# F350 front end sag??



## MohawkHS (Dec 12, 2020)

I have a 2018 f350 and I had a brand new 8 foot Meyers straight blade plow installed. Being a 1 ton truck I figured the front end should barely move but that’s not the case. It is a diesel so of course there’s even more weight.. anyhow I put 1000 lbs of sand bags all the way in the back of bed (pic shown) in order to counter balance the weight.
I’m trying to spend the least amount of money. Do I need to add even more weight?? Or do I need a lift in front end or beefier springs maybe??? Or is this normal & im expected a miracle?


----------



## rizzoa13 (Oct 20, 2018)

Stiffer springs would help but may suck when not loaded. Counterweight or a front air shock will both work but the counterweights going to be much cheaper. Add another thousand lbs a d see where your at. A lot of 350s around here have a few tons in salt in a 2-3 yard salter so there’s plenty of room for more weight.


----------



## 512high (Jan 18, 2010)

*Data excerpts*:

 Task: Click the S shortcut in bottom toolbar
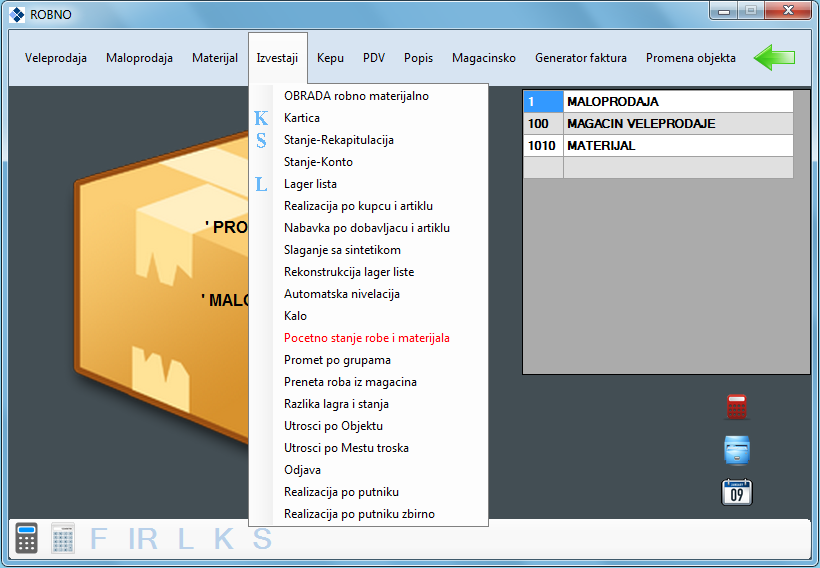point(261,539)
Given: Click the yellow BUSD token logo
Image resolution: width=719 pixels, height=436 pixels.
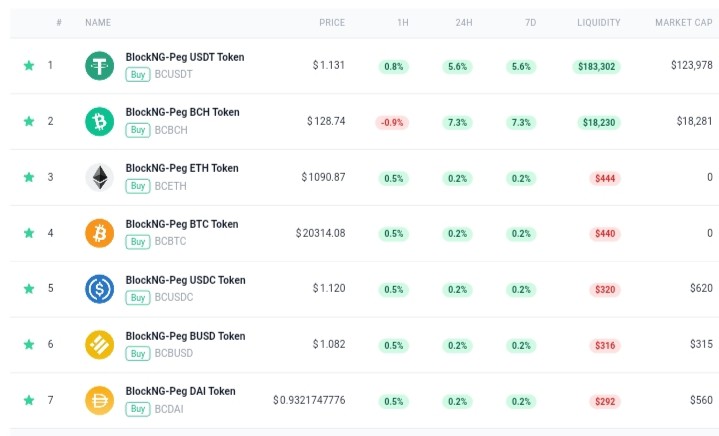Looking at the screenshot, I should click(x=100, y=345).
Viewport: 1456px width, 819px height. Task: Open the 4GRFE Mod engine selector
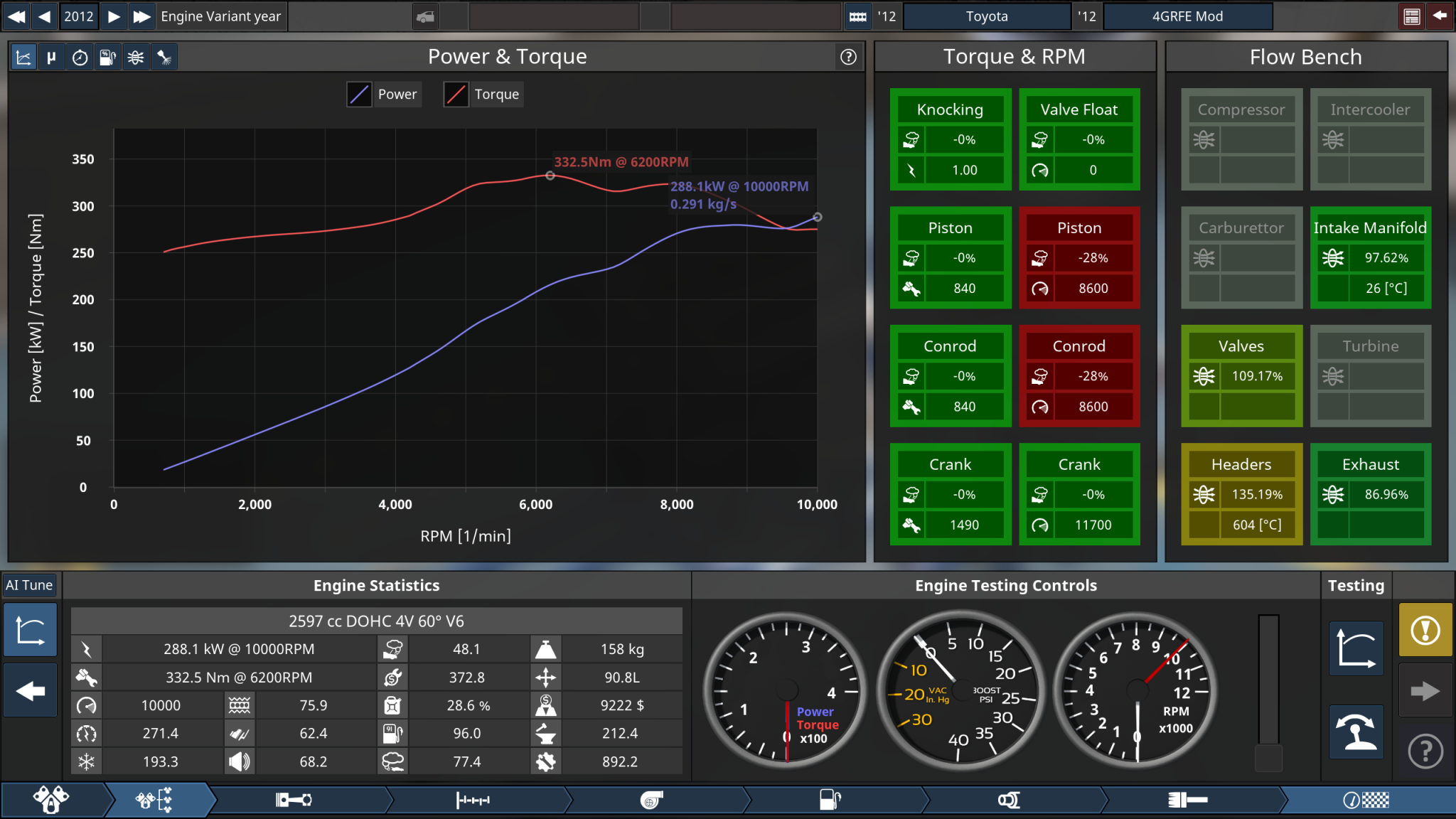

*Task requirements*:
[1] Based on the F350 forum thread, say yes or no for each statement and quote the words that decide it: (a) The truck is a 2018 F350. (b) The plow has a 10-foot blade. (c) The reply calls counterweight cheaper than a front air shock.
[2] Revise the rows starting at the line containing "Given: Click the yellow BUSD token logo" and ending at the end of the rows, replacing "token logo" with "token icon" and changing nothing else. Give only those lines, without the pictures.
The rows are unrelated to the text.

*Full solutions*:
[1]
(a) Yes: "I have a 2018 f350"
(b) No: "a brand new 8 foot Meyers straight blade plow"
(c) Yes: "the counterweights going to be much cheaper"

[2]
Given: Click the yellow BUSD token icon
Image resolution: width=719 pixels, height=436 pixels.
Looking at the screenshot, I should click(x=100, y=345).
Viewport: 1456px width, 819px height. Task: Open the 4GRFE Mod engine selector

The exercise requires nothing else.